» **EXERCISE DIRECTIONS**: Reproduce the material from its first line through the line containing "[x=72, y=26]", switching each "Instruction" to "Goal" and changing nothing else. Give only those lines.

» **EXERCISE INPUTS**:
○ ○ ○ ○ ○ ○ ○
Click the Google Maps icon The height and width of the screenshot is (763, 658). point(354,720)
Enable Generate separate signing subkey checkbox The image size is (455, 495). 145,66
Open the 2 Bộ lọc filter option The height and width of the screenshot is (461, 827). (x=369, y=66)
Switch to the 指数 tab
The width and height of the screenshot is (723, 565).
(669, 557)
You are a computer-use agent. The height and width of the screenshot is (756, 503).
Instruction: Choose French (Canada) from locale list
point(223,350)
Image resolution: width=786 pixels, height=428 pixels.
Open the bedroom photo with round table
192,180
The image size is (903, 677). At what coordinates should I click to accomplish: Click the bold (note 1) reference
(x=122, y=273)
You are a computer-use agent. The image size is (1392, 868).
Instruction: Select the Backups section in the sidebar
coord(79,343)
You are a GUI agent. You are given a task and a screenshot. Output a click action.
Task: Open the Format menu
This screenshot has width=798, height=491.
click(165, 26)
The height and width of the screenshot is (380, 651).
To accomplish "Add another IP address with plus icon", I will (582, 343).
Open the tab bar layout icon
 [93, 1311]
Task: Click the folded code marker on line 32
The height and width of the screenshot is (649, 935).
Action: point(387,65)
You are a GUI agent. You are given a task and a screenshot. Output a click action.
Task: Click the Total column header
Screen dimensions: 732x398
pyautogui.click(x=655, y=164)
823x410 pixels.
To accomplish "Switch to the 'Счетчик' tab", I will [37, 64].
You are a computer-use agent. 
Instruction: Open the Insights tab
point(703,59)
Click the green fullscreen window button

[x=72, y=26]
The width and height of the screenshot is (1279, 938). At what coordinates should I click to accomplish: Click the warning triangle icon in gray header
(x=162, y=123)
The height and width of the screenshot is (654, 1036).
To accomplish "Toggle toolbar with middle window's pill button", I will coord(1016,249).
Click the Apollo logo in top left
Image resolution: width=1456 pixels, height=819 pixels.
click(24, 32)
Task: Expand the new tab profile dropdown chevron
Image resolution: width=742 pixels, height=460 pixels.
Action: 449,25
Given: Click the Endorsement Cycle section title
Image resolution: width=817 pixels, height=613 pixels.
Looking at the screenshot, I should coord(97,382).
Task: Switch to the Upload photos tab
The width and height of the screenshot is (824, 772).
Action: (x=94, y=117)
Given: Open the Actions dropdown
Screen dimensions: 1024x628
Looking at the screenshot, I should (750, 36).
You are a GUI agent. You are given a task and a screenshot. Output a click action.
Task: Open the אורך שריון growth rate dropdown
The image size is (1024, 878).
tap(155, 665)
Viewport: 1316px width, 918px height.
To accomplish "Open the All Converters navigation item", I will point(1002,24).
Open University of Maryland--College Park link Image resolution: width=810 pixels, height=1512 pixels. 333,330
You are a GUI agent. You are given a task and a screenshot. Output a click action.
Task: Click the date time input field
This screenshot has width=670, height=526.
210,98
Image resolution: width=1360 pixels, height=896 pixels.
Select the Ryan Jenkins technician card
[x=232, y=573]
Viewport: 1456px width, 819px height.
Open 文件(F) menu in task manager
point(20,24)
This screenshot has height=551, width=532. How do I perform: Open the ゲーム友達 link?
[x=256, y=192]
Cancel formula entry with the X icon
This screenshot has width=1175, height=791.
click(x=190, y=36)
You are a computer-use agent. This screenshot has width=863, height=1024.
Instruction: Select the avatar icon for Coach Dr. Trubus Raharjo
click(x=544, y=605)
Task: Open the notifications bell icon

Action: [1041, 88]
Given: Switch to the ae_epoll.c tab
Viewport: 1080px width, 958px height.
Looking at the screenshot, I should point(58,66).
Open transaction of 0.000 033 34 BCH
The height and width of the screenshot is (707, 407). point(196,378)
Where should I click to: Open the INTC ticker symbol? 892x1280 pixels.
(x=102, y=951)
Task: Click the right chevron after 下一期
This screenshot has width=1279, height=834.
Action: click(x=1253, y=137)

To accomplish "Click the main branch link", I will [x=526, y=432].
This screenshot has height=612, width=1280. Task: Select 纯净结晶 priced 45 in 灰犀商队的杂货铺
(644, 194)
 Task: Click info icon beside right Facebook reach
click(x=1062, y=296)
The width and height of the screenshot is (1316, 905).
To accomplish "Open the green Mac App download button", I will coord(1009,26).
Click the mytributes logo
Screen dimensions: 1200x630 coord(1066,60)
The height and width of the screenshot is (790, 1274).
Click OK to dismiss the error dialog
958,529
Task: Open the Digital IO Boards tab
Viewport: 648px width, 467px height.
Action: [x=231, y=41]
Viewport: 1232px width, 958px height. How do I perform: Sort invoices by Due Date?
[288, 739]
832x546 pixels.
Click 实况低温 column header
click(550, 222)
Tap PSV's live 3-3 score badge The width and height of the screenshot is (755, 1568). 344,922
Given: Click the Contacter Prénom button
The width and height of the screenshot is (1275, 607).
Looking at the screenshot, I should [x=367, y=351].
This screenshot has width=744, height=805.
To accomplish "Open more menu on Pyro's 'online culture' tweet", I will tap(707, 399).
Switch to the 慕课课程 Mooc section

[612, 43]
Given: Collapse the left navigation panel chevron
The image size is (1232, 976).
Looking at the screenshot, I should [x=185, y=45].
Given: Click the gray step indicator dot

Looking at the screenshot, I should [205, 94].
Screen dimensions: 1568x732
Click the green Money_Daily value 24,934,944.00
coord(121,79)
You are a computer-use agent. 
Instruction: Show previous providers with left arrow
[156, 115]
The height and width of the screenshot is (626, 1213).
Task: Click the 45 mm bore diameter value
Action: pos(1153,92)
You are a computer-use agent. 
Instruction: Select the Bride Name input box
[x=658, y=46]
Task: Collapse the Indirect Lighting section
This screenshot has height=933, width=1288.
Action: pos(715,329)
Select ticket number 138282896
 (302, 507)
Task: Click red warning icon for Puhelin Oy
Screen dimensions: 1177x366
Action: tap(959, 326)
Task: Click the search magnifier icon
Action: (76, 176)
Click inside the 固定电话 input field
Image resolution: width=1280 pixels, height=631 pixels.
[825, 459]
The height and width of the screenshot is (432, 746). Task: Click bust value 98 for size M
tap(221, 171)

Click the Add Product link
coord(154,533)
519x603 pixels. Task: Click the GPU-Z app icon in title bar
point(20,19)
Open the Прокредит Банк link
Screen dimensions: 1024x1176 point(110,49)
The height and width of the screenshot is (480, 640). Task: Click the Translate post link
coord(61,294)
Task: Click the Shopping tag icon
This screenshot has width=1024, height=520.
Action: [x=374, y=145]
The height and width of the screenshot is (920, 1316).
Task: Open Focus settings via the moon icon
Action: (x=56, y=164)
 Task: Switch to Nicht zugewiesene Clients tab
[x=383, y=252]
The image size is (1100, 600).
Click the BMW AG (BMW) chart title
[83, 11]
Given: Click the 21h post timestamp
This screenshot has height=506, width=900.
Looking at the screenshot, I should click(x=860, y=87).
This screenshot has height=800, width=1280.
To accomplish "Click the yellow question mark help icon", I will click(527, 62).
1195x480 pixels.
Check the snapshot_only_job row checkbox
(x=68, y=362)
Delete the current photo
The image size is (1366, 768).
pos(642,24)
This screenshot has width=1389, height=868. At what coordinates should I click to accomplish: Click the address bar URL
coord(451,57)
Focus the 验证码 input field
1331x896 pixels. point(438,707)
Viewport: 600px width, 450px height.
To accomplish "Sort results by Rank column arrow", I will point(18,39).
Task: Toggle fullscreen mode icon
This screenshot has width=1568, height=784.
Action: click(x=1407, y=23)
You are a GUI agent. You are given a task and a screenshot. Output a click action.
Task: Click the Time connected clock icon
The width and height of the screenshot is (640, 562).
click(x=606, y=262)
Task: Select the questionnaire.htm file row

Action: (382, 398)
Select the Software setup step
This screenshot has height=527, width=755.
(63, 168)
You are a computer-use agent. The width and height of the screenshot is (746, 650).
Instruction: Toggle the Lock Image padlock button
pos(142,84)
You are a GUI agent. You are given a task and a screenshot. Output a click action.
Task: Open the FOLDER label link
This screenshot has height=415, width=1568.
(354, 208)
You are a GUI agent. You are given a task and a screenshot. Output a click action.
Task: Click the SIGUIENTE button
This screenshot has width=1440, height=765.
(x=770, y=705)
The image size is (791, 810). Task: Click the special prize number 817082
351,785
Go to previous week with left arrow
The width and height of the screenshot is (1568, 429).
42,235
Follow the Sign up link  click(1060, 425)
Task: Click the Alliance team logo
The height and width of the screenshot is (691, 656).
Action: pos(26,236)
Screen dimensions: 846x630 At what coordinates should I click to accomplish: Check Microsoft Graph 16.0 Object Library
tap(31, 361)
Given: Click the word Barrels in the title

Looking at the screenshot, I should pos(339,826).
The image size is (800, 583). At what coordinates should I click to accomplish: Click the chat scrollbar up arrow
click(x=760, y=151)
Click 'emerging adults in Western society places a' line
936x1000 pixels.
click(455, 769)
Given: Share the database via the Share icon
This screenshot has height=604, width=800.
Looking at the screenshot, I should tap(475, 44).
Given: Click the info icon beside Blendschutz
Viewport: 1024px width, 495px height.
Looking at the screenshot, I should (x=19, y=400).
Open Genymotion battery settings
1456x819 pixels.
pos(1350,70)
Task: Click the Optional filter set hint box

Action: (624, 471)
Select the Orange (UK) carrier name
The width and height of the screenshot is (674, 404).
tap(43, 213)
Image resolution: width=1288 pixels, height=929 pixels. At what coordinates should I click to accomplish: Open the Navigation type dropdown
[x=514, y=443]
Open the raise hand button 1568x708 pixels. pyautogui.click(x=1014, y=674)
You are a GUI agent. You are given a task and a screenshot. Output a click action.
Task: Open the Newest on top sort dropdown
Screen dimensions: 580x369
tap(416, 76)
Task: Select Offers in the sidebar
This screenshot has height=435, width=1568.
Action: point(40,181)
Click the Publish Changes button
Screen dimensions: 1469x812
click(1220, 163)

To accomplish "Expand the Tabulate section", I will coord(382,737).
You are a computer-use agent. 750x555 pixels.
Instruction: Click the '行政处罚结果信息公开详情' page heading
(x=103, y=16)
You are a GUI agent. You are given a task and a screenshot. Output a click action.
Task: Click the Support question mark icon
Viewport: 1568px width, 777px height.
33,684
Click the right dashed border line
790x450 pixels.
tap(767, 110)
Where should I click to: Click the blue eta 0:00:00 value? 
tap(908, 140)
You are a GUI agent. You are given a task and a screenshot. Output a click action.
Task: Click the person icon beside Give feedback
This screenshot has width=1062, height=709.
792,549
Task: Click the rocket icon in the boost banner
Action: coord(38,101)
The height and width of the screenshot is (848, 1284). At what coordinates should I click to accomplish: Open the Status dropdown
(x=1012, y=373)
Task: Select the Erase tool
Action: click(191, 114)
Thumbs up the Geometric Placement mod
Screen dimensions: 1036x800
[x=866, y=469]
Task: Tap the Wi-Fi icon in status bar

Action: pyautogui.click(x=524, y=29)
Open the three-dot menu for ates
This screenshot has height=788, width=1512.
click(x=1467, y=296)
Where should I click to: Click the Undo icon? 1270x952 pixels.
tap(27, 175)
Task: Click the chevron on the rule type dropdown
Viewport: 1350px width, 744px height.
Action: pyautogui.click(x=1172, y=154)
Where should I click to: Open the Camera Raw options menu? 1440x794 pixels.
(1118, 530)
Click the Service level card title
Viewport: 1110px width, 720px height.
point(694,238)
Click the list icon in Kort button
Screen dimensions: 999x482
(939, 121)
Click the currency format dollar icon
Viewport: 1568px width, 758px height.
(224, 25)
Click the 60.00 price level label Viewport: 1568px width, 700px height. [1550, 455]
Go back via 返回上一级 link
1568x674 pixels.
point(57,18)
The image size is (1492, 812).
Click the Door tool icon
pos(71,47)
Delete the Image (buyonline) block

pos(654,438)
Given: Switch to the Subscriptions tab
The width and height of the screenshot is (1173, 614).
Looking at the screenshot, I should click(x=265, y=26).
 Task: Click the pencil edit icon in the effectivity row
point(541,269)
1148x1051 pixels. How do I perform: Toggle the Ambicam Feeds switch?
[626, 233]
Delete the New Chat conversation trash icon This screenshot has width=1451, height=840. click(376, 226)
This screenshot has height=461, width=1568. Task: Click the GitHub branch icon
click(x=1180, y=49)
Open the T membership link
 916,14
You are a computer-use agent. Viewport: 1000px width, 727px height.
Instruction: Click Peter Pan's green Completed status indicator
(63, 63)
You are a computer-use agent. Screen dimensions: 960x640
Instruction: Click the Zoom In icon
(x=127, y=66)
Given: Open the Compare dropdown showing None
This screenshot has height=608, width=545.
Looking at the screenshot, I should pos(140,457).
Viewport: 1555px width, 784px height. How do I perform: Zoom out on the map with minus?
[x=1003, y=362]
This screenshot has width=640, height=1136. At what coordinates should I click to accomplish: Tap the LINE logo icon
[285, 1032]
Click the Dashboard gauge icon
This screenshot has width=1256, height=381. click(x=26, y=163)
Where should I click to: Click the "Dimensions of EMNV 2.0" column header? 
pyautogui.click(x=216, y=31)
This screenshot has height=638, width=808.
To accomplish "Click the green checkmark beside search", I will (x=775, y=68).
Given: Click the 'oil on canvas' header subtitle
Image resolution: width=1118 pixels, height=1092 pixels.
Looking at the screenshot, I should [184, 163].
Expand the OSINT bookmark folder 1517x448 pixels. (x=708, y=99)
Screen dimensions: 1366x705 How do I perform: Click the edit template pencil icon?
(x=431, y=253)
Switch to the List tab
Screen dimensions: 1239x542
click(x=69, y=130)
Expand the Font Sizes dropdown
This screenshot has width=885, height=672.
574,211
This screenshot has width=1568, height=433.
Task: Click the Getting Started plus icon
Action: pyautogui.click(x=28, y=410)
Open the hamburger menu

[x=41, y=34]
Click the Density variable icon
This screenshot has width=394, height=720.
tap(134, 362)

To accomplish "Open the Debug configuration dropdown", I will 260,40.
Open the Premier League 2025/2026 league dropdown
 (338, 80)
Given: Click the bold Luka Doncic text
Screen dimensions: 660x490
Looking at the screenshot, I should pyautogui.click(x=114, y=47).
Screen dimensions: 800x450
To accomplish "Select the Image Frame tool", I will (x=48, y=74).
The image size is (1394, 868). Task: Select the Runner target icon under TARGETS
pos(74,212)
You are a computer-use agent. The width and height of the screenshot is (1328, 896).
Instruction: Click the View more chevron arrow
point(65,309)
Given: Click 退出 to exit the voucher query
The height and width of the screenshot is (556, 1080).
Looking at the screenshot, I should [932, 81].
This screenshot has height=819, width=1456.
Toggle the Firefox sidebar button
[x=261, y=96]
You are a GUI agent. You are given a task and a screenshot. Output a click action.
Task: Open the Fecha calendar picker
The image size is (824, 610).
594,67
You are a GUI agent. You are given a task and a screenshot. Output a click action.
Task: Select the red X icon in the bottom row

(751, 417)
○ ○ ○ ○ ○ ○ ○
» **RESULT OF THE EXERCISE**:
Click the Google Maps icon The height and width of the screenshot is (763, 658). point(354,720)
Enable Generate separate signing subkey checkbox The image size is (455, 495). 145,66
Open the 2 Bộ lọc filter option The height and width of the screenshot is (461, 827). (x=369, y=66)
Switch to the 指数 tab
The width and height of the screenshot is (723, 565).
(669, 557)
You are a computer-use agent. The height and width of the screenshot is (756, 503).
Goal: Choose French (Canada) from locale list
point(223,350)
Image resolution: width=786 pixels, height=428 pixels.
Open the bedroom photo with round table
192,180
The image size is (903, 677). At what coordinates should I click to accomplish: Click the bold (note 1) reference
(x=122, y=273)
You are a computer-use agent. The image size is (1392, 868).
Goal: Select the Backups section in the sidebar
coord(79,343)
You are a GUI agent. You are given a task and a screenshot. Output a click action.
Task: Open the Format menu
This screenshot has width=798, height=491.
click(165, 26)
The height and width of the screenshot is (380, 651).
To accomplish "Add another IP address with plus icon", I will (582, 343).
Open the tab bar layout icon
 [93, 1311]
Task: Click the folded code marker on line 32
The height and width of the screenshot is (649, 935).
Action: point(387,65)
You are a GUI agent. You are given a task and a screenshot. Output a click action.
Task: Click the Total column header
Screen dimensions: 732x398
pyautogui.click(x=655, y=164)
823x410 pixels.
To accomplish "Switch to the 'Счетчик' tab", I will [37, 64].
You are a computer-use agent. 
Goal: Open the Insights tab
point(703,59)
Click the green fullscreen window button

[x=72, y=26]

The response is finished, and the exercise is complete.